You can apply the nonlinear transformation either to the rewards or to the Q values. The aggregation can occur only after transformation. When transformation is applied to Q values then the aggregation takes place quite late in the process - as Ben said, during action selection.Both the approach of transforming the rewards and the approach of transforming the Q values are valid, but have different philosophical interpretations and also have different experimental outcomes to the agent behaviour. I think both approaches need more research.For example, I would say that transforming the rewards instead of Q values is more risk-averse as well as "fair" towards individual timesteps, since it does not average out the negative outcomes across time before exponentiating them. But it also results in slower learning by the agent.
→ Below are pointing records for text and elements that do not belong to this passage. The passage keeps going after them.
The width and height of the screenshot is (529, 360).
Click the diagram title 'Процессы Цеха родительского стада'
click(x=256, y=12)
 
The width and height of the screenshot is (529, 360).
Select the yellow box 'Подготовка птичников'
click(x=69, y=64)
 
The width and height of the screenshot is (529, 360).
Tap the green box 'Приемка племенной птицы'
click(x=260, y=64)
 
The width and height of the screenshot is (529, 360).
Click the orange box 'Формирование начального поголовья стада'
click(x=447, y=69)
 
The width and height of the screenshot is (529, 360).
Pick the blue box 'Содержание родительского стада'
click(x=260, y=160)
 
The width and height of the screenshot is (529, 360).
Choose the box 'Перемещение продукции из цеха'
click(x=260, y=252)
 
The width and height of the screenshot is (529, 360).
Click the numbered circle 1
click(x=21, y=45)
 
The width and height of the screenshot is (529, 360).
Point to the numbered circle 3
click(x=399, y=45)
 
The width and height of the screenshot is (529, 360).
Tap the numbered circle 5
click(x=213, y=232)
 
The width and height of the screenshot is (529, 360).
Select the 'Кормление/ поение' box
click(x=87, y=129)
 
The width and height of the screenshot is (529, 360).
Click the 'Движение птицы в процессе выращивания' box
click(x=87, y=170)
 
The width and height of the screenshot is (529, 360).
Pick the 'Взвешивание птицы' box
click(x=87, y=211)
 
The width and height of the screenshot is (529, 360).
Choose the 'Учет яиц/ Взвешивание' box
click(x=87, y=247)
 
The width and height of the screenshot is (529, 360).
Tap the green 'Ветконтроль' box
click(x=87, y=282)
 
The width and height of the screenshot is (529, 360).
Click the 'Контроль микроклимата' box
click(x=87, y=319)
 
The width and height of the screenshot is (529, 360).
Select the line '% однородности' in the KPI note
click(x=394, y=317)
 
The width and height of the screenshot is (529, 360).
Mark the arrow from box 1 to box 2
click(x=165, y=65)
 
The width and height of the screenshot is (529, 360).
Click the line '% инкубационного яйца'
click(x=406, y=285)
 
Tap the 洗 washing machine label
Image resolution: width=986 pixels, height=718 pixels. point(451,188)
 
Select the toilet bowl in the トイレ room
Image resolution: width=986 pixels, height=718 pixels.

Finally there is a third approach which uses lexicographical ordering between objectives or sets of objectives. Vamplew has done work on this direction. This approach is truly multi-objective in the sense that there is no aggregation at all. Instead the vectors must be compared during RL action selection without aggregation. The downside is that it is unwieldy to have many objectives (or sets of objectives) lexicographically ordered.
I imagine that the lexicographical approach and our continuous nonlinear transformation approaches are complementary. There could be for example two main sets of objectives: one set for alignment objectives, the other set for performance objectives. Inside a set there would be nonlinear transformation and then aggregation applied, but between the sets there would be lexicographical ordering applied. In other words there would be a hierarchy of objectives. By having only two sets in lexicographical ordering the lexicographical ordering does not become unwieldy.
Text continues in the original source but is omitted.